This seasonal grain bowl is made with kale and quinoa as well as sweet potatoes, apple, and an assortment of seeds.
One of my biggest pet peeves is wilted romaine lettuce so I love kale salads for entertaining because they stand up well to being dressed ahead of time. This recipe is inspired by a kale salad with plenty of seeds at the popular Los Angeles-based luxury grocery store Erewhon with some added seasonal touches like sweet potato, apple slices and pomegranate seeds. The salad is served in a simple vinaigrette made from olive oil, lemon juice, maple syrup, Dijon mustard and shallots. I like to add grains to salads for a heartier, more filling dish. I find it turns them from a side dish to an entrée course.
My biggest tip to those who don’t enjoy eating kale because it can be such a tough green is to massage the dressing into the leaves and let it sit for at least 5 minutes before serving (kale won’t wilt like other greens). Massaging the kale happens exactly as it sounds – drizzle the dressing over the top then use your fingers to rub the dressing into the crevices to break down the cell walls and tenderize the leaves. I also recommend removing the thick tough stems before chopping the kale for the best texture.
Key Ingredients in This Recipe
Kale – I use Tuscan kale (also called lacinato or dinosaur kale) as the base for this salad. While it’s deeper in color, it’s also more tender than curly kale (and easier to eat). While curly kale can also be used based on availability, I prefer the texture of Tuscan kale for salads. Always remove the tough ribs from the fibrous leaves and finely chop them.
Sweet potatoes – Sweet potatoes are a nutritious root vegetable with bright orangey flesh and naturally sweet flavor. As they are roasted the sugars slightly caramelize giving it a great flavor and creamy texture that complements the seeds in this salad.
Quinoa – Quinoa is a whole grain cooked similar to rice. I cook quinoa in vegetable broth for added flavor, but you can substitute water in a pinch. There are a few different types but white quinoa is the most common.

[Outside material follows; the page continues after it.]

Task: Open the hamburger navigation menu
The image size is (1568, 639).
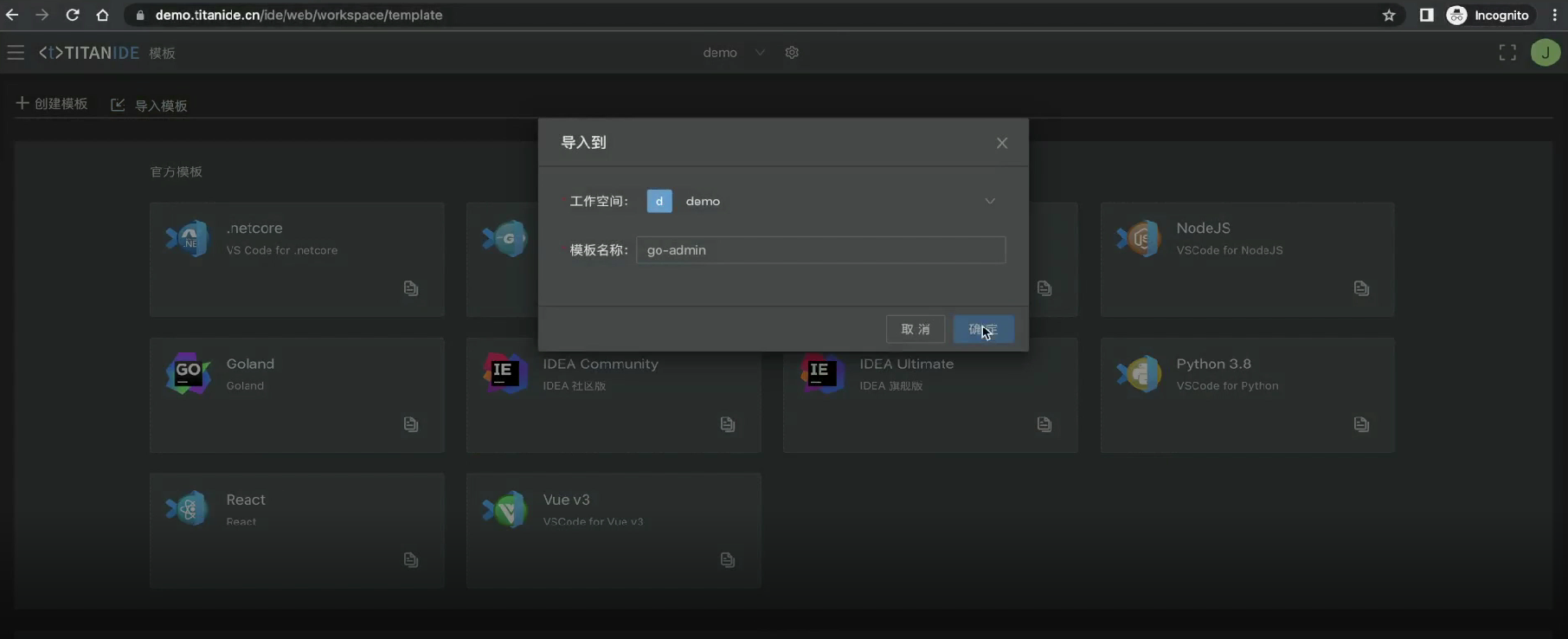Action: [x=16, y=53]
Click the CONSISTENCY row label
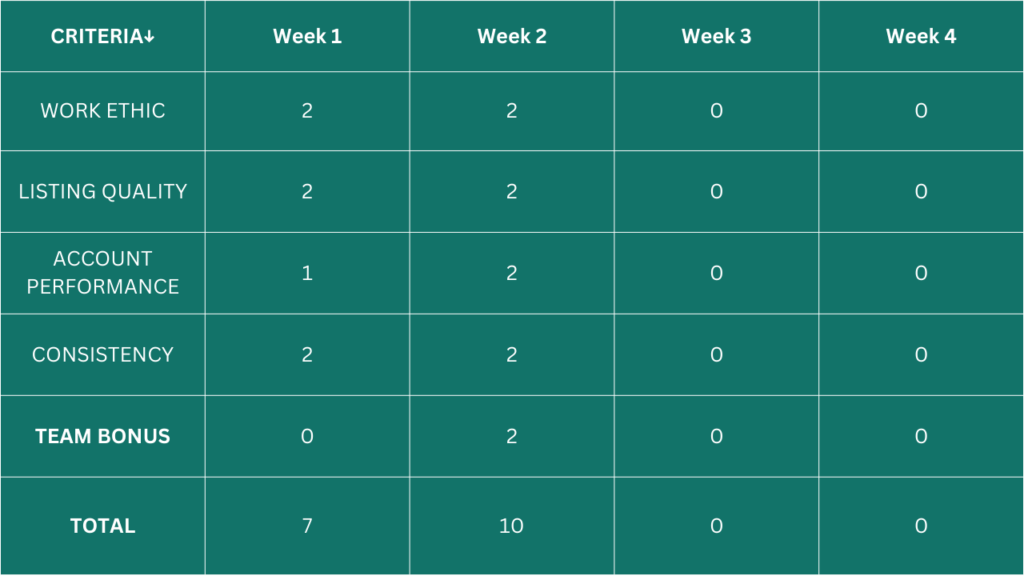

Pomegranate seeds – Pomegranate seeds can be easily removed from fresh pomegranates or bought already removed from the fruit. It adds a fresh, crunchy element to this dish.
Pepitas – While the pumpkin seeds you remove from the pumpkin are white and thin, pepitas are green and small. They are indeed pumpkin seeds and only come from certain pumpkins that don’t require shelling, namely oilseed or Styrian pumpkin varieties.
Sunflower seeds – Shelled and roasted sunflower seeds come from the center of sunflowers and are high in protein. I recommend buying them shelled for this recipe.
Hemp seeds – The small seeds are high in protein and fiber and are used to add additional texture to the salad.
Apple – Apple slices add a fresh crunch to the salad. I recommend adding these just before serving so they don’t brown. I like gala apples for their sweet flavor, though any other variety can be used.
How to Make This Kale Harvest Grain Bowl
Step 1: Make the dressing.
In a small bowl whisk together the olive oil, lemon juice, maple syrup, Dijon mustard and shallot until emulsified. Season to taste with salt and pepper.
Step 2: Roast sweet potatoes.
Heat oven to 400ºF (200ºC). Toss the sweet potato in the olive oil and arrange in a single layer on a baking sheet. Season with salt and pepper, then roast until tender, about 20 minutes.
Step 3: Massage kale.
Add the kale to a large salad bowl. Drizzle half the dressing over the kale and massage it into the leaves.
Step 4: Add toppings.
Top with the sweet potato, quinoa, pomegranate seeds, pepitas, sunflower seeds, hemp seeds, and apple.
Step 5: Toss and serve.
Toss to combine, drizzling with additional dressing if needed then serve.
Tips and Tricks for This Recipe
Swaps and substitutions
The roasted sweet potato can be swapped with roasted butternut squash or pumpkin.
Swap the gala apples with any favorite variety.
How to prepare in advance
The dressing can be massaged into the kale to tenderize the leaves ahead of time (up to a day in advance), and then you can arrange the toppings for an aesthetic presentation. I recommend waiting to add the apple to the salad until just before serving so it doesn’t brown. Cover and refrigerate until ready to serve and then toss just before serving.
How to cook quinoa
To cook quinoa follow these simple steps using a 2:1 ratio of quinoa to water or stock. In a medium saucepan over medium heat bring 1 cup (260g) vegetable broth (or water) to a boil. Add ½ cup (90g) of quinoa, and cook covered on medium-low heat until the broth is absorbed and the quinoa is tender. Fluff with a fork.